Abstract Background: Monocytes play a crucial role in Alzheimer's disease (AD), and docosahexaenoic acid (DHA) treatment has a neuroprotective effect for many neurodegenerative diseases. However, mechanisms that regulate monocyte and Aβ protein interaction in AD and the effects of DHA on monocytes in the context of AD are not fully understood. Methods: The experiments were designed to further explore possible mechanisms of interaction between monocytes and Aβ plaques. Another objective of this study was to investigate a potential mechanism for Aβ-mediated regulation of necroptosis and the MAPK and NF-kB signaling pathways, as well as how these pathways might be modulated by DHA in human THP-1 monocytes. We also investigated whether DHA indirectly suppressed THP-1 cell-mediated neuronal activation. We used cell viability and cytotoxicity assays, flow cytometry, transwell migration assays, and Western blotting to perform our study. Results: Our findings indicate that Aβ25-35 regulates two aspects of THP-1 cells necroptosis.
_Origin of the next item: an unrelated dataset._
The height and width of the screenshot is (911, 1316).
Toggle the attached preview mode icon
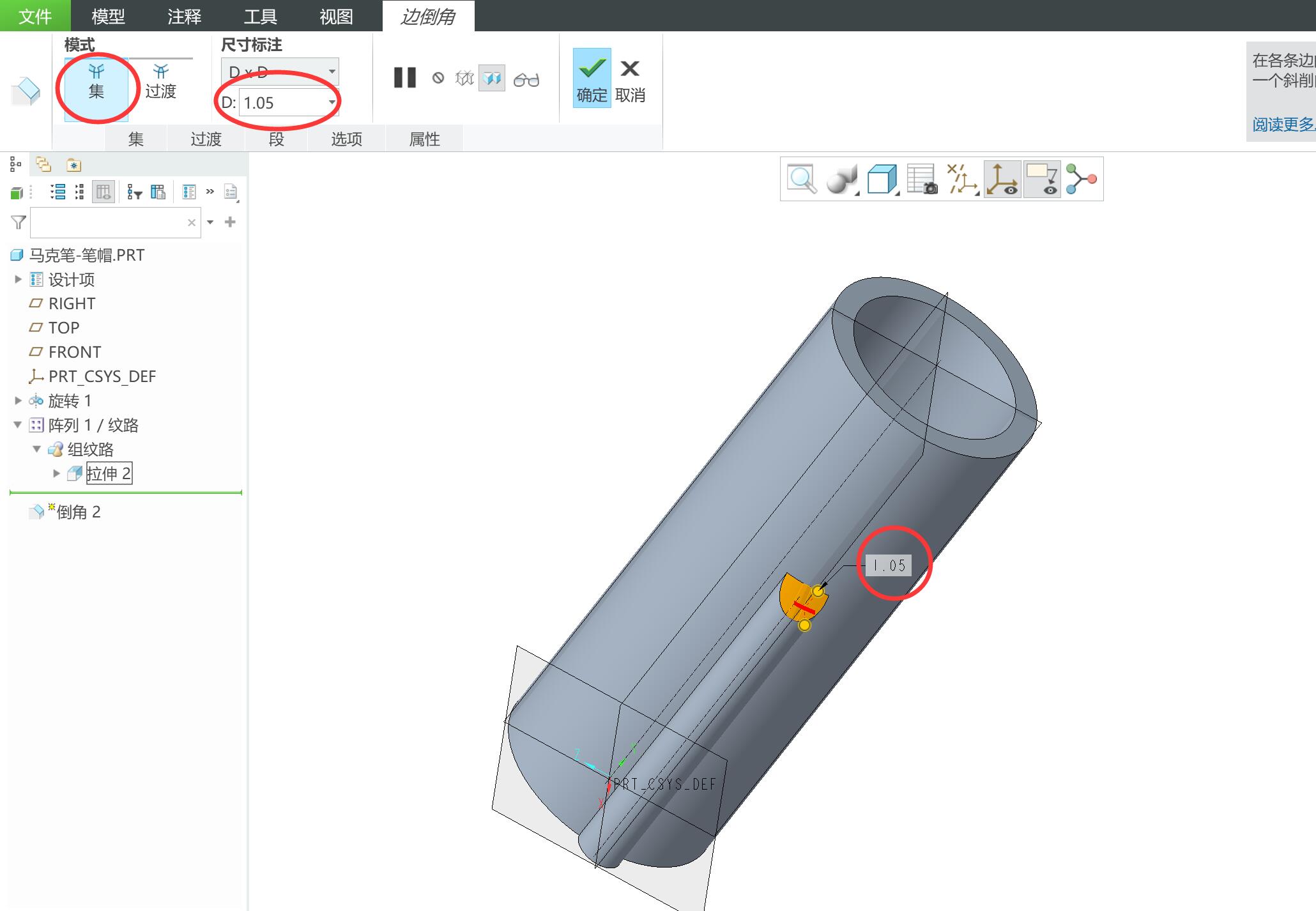tap(492, 79)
We also observed that increased resistance to apoptosis in THP-1 cells that is correlated with THP-1 monocyte differentiation. Our results also indicated that DHA treatment restored migration of THP-1 monocytes that had been treated with Aβ25–35. Pre-treatment of THP-1 monocytes with DHA effectively inhibited Aβ-induced activation and markedly suppressed protein expression of TNF-α，IL-1β and IL-6. We also found that THP-1 cell necroptosis was induced by Aβ25–35 through modulation of RIPK1/RIPK3 and phosphorylation status of ERK1/2 and could be attenuated by DHA treatment. Conclusion: Aβ25–35-mediated induction of necroptosis through activation of the RIPK1/RIPK3 and RIPK1/ ERK1/2 signaling pathways in THP-1 monocytes can be attenuated by DHA treatment, indicating that DHA treatment could be a promising new therapy for AD management.